In this webinar, presented by Gamma Technologies’ own Massimiliano Mastrogiorgio (Senior Application Engineer, Electrical Systems • Battery Systems), we discuss machine learning techniques to develop efficient and comprehensive battery models, including thermal aspects. We will showcase how machine learning algorithms are employed to capture complex battery behaviors quickly and integrate them into vehicle system models. Yet undoubtedly fast and accurate battery models are important for various applications such as electric vehicles, renewable energy storage, and portable electronics.

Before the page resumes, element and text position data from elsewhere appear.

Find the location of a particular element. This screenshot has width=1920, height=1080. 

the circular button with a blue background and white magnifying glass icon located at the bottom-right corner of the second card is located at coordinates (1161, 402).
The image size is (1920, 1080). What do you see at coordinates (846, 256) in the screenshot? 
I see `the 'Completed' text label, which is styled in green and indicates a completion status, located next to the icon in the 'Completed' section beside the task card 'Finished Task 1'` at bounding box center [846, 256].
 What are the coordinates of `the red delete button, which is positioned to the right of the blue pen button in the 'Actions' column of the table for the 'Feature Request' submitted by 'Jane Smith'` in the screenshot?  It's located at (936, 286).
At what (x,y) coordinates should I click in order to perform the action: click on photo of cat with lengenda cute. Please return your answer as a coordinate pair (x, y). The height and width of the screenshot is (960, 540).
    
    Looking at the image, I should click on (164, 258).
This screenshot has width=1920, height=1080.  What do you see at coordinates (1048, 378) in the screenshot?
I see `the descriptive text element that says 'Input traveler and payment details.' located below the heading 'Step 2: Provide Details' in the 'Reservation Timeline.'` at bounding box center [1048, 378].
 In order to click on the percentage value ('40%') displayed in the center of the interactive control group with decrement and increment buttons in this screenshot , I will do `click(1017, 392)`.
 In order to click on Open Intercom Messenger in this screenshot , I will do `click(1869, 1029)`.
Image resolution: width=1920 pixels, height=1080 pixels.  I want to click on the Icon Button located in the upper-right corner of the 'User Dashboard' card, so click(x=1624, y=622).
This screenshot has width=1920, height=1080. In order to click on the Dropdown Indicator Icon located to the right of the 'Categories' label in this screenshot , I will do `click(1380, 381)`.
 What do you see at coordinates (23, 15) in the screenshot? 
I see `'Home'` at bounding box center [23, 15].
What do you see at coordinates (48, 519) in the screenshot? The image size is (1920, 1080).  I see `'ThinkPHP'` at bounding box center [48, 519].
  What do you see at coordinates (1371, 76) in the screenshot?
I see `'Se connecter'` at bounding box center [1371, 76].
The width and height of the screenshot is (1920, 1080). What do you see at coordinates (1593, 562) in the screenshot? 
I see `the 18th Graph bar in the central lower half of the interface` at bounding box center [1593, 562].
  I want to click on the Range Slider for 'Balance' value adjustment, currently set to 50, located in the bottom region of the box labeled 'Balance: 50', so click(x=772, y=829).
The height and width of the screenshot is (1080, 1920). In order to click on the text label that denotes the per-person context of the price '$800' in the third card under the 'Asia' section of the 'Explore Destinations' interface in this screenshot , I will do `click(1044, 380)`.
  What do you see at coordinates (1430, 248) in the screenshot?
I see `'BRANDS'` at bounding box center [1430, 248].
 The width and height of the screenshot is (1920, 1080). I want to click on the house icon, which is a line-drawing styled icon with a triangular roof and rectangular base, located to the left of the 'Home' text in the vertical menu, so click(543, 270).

Additionally, it may highlight the potential benefits of integrating machine learning into battery modeling processes, such as improved prediction accuracy, reduced computational time, and enhanced system optimization capabilities.
Key Aspects are:
- Accuracy: Highlighting how machine learning techniques can enhance the accuracy of battery models by capturing complex behaviors and dynamics
- Flexibility: Discussing the flexibility offered by machine learning approaches, which can adapt to different battery chemistries, operating conditions, and applications
- Scalability: Addressing the scalability of machine learning-based battery models, enabling them to handle large datasets and complex systems efficiently
- Real-time Capability: Emphasizing the ability of machine learning models to provide real-time predictions and insights, enabling rapid decision-making and control in dynamic operating environments
In a nutshell: Machine learning enables fast, accurate, and adaptable battery modeling solutions that are well-suited for real-world applications across various industries.